Carolin Susan Crawford is a British communicator of science and astrophysicist. She is an emeritus member of the Institute of Astronomy, Cambridge and an emeritus fellow of Emmanuel College, Cambridge.

==Education==
Crawford studied the Mathematical Tripos and received a Bachelor of Arts honours degree in mathematics at Newnham College, Cambridge in 1985. In 1988 she received her PhD for research undertaken at the Institute of Astronomy, Cambridge on cooling flows.

==Career and research==
After her PhD, Crawford progressed through a series of postdoctoral and research fellowships at Balliol College, Oxford, the Institute of Astronomy, Trinity Hall, Cambridge and Newnham College, Cambridge. From 1996 to 2007 she held a Royal Society University Research Fellowship.

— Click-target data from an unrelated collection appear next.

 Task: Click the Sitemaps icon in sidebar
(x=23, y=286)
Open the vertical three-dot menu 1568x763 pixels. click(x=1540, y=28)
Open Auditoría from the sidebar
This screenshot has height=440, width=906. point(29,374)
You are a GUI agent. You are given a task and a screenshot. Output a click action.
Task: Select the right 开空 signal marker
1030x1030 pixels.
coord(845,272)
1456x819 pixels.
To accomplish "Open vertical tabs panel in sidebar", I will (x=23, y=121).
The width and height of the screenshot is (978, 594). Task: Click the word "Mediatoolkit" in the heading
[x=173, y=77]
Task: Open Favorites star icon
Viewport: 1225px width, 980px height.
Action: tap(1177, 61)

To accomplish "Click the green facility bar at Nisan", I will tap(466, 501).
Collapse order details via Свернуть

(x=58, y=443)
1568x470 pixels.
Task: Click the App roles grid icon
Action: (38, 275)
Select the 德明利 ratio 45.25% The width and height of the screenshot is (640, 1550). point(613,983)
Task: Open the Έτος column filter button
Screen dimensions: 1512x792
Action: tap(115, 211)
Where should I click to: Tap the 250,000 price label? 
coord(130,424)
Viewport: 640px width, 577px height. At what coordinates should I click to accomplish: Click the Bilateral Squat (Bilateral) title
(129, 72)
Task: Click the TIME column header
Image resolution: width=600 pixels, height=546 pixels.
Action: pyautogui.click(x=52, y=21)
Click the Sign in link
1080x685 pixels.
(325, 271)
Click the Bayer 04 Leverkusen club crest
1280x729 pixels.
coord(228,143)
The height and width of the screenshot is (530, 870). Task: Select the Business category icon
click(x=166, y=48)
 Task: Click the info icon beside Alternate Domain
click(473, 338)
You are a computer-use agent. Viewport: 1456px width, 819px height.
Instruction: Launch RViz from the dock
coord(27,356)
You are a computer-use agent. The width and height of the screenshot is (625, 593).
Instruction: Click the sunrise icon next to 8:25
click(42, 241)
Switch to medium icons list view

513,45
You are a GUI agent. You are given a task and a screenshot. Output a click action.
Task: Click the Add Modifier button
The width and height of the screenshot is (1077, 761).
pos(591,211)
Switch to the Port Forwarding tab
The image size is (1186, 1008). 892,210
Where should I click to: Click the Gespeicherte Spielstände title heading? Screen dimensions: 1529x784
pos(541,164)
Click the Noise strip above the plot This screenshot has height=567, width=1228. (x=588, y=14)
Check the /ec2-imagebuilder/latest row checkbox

In 2004 she was appointed a Fellow and College Lecturer at Emmanuel College, Cambridge, where was also the undergraduate admissions tutor for the Physical Sciences. She held this position in conjunction with her role as Public Astronomer at the Institute of Astronomy, which she first took on in 2005.

She served as Gresham Professor of Astronomy at Gresham College from 2011 to 2015, a position in which she delivered free public lectures on astronomy and astrophysics in the City of London.

Crawford's "primary research interests are in combining X-ray, optical and near-infrared observations to study the physical processes occurring around massive galaxies at the core of clusters of galaxies. In particular, she observes the complex interplay between the hot intra-cluster medium, filaments of warm ionized gas, cold molecular clouds, star formation and the radio plasma flowing out from the central supermassive black hole."

===Outreach and awards===
Crawford delivers public lectures, talks, workshops and debates throughout the UK and beyond on wide range of topics within astronomy. She regularly delivers such science outreach presentations to over 4,000 people annually.
She is a regular in broadcast media, with numerous appearances on programmes such as In Our Time and Home Planet on BBC Radio 4.

In 2009 Crawford was recognised for her outstanding abilities at science communication by a Women of Outstanding Achievement Award by the UK Resource Centre for Women in Science, Engineering and Technology, presented for “communication of science with a contribution to society.”